Каменский знал, что до прибытия следователя необходимо сохранить обстановку происшествия, и еще ночью приказал держать труп под наблюдением. Об изменениях ему не докладывали. Стало быть, труп лежит так, как лежал. Вопрос Хохлова и ему показался наивным, но не удивил. «Что мы, не понимаем? — говорил взгляд Каменского. — В таких делах формальность — все. И вопрос этот... так, для проформы. А тут еще пейзажик не из приятных...»
Командиру стало жаль этого парня с застенчивой улыбкой, годившегося ему в сыновья. Строго взглянув на своих офицеров, он мягко сказал:
— К нему никто не прикасался. Да и кому, кроме как вам...

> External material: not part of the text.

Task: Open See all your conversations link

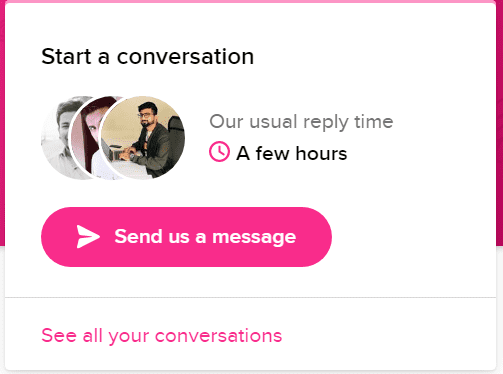Action: pos(162,336)
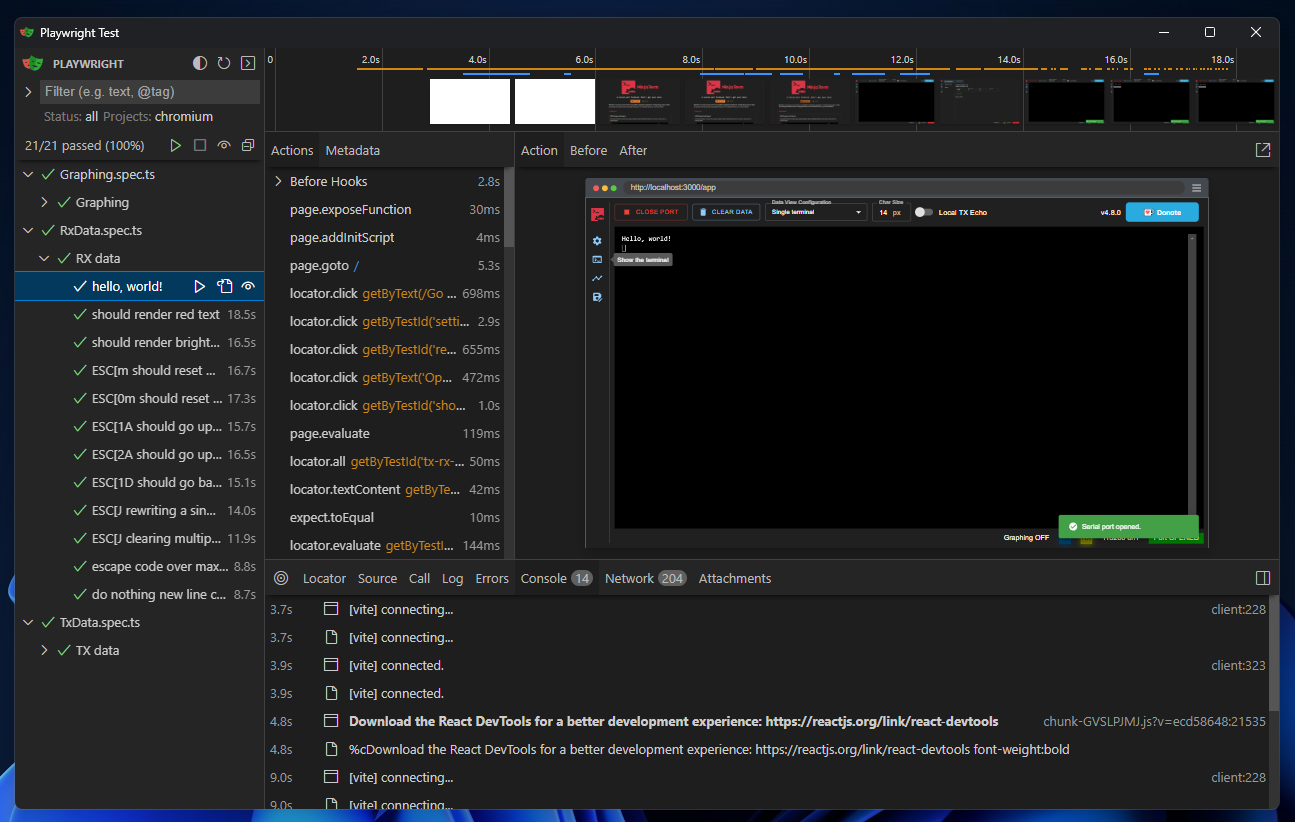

Пространство вокруг траншеи заполнилось тягучим визжанием. Внезапная тяжесть во всем теле гнула Хохлова к земле. Каменский и понятые стояли как ни в чем не бывало. Хохлов почувствовал на себе их насмешливые взгляды и поднял голову, раздвинул плечи. Командир продолжал говорить, но Хохлов почти не слушал его.
— Почему же труп лежит головой к «пятачку»? — глухо спросил он.
Каменский поднял глаза на Хохлова: «Ах, вот оно что?» Хлопнув перед окулярами стереотрубы выгоревшими ресницами, он посмотрел на своих офицеров так, словно они были повинны в том, что Ляпиков лежал иначе, чем он должен был, по мнению следователя, лежать.
Лейтенант в очках отозвался робко, будто оправдываясь:
— Он так и лежал, когда мы прибежали сюда по сигналу Бряхина. Мои люди наблюдали. К нему никто не подползал.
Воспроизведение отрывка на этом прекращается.